What could cause an 80% drop in employee engagement at one of the world's most successful pharma companies?
Much like the annual review, performance ratings have come under some pretty serious scrutiny in the business and HR world. And while it's never a bad idea to take a closer look at what is and isn't working, the truth is ratings are just one tool in the performance management toolbox. Like any tool, they’re useful — but not for everything.
For years companies have overused ratings, applying them to every aspect of the business and the people within it. But your success with employee ratings has everything to do with the amount of intention with which you use them.
Let's take a closer look at the value of performance ratings to find out how and where they can add (or subtract) value from your employee appraisal process.
Use ratings to support short-term improvement
One of the best things about ratings is that they can help improve your talent base in the short-term.
While ratings probably aren’t as objective as we wish they were, research shows that a manager's subjective ratings can be good enough for short-term performance improvement.
================
* Aim of the task
According to the text on performance ratings, what does research show about a manager's subjective ratings?
================
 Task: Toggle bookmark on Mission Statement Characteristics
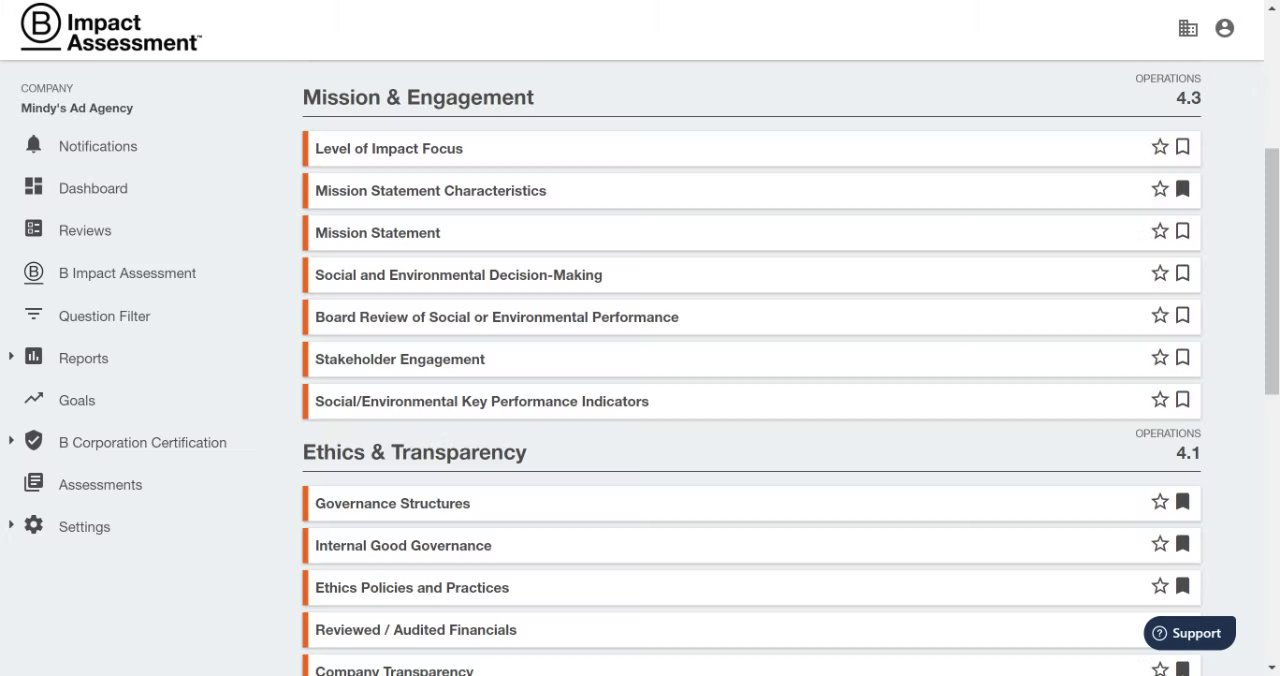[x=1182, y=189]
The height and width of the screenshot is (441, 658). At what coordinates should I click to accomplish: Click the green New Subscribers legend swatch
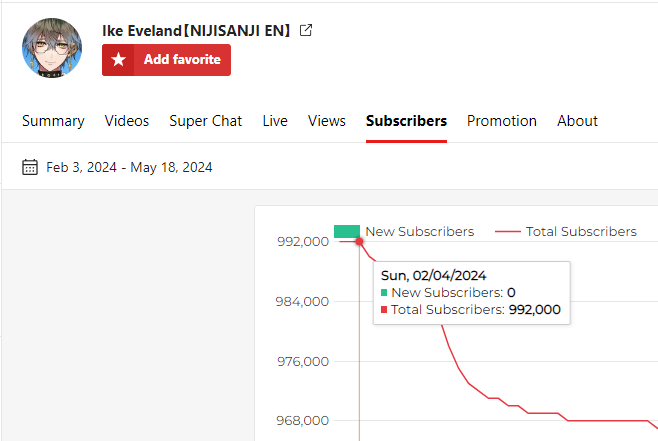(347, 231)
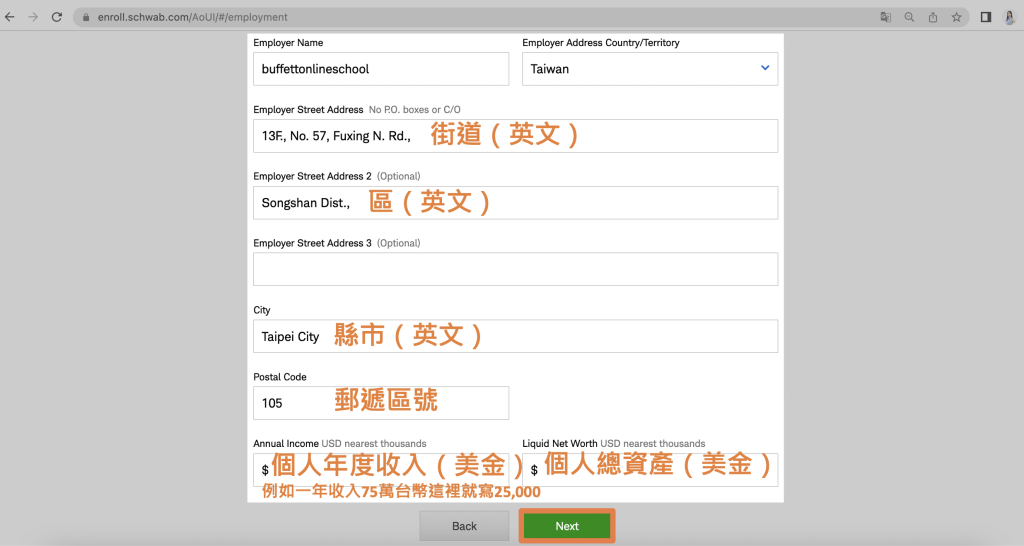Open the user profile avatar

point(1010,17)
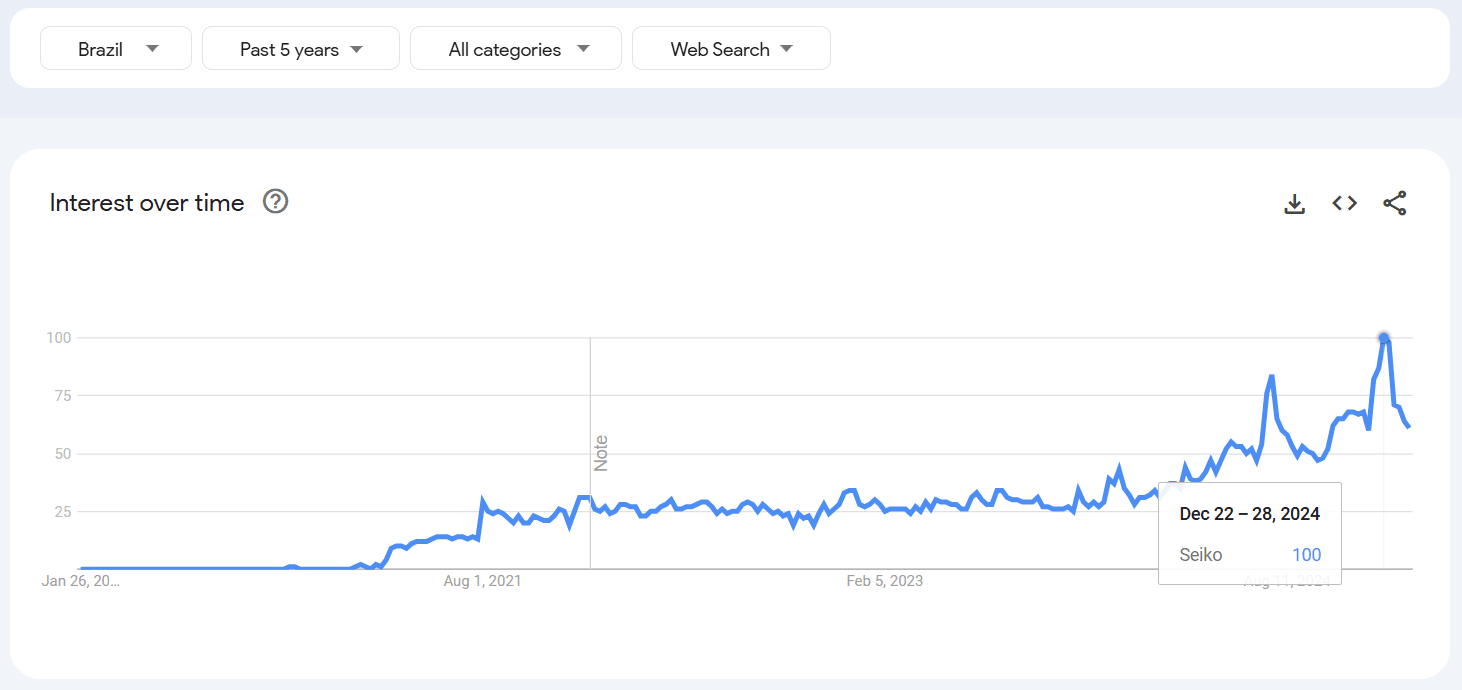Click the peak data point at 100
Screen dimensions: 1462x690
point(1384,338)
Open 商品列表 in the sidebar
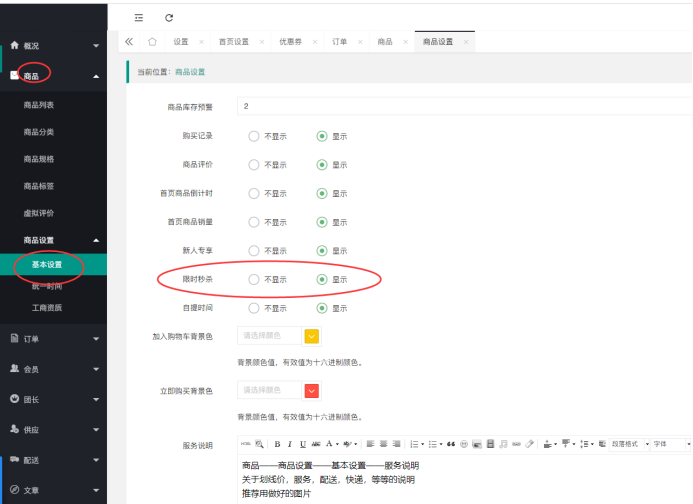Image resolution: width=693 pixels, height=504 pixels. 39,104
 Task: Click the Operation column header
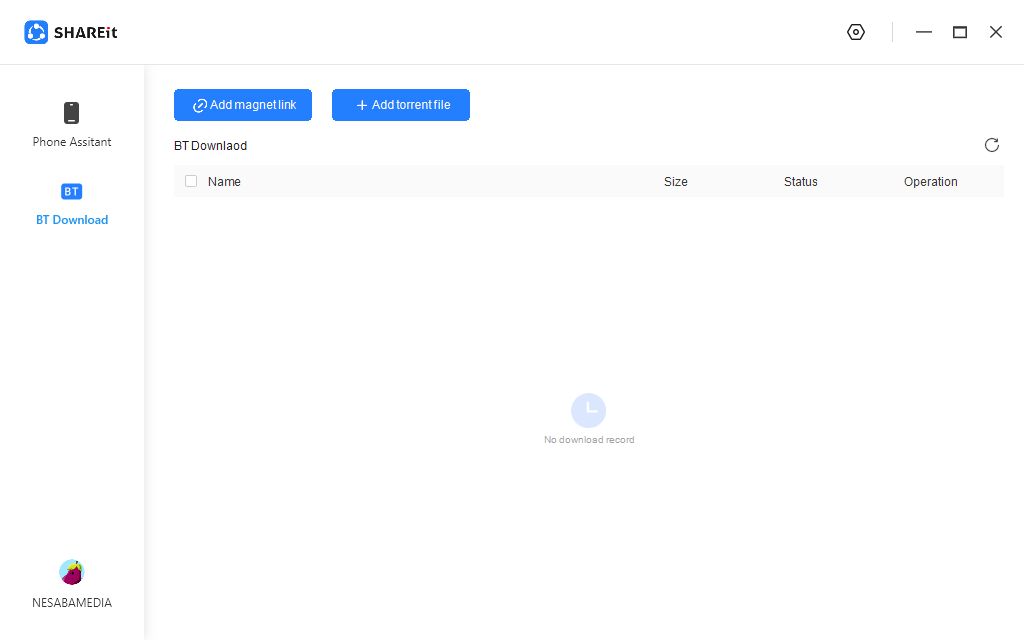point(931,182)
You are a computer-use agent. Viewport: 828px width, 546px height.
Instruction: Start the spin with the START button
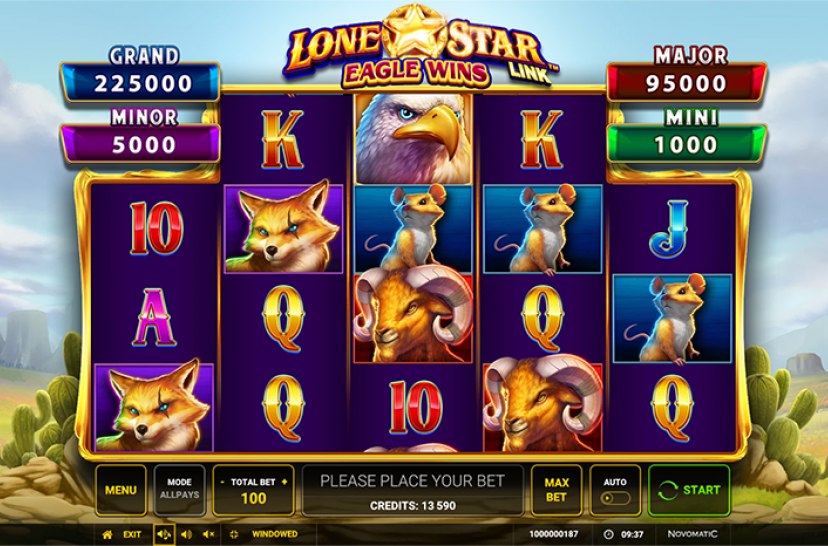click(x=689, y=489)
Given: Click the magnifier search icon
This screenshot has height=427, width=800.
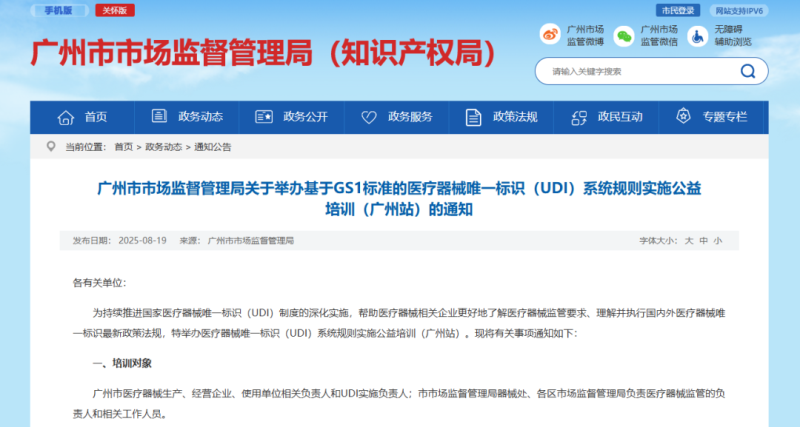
================
* Response area
They can be good enough for short-term performance improvement.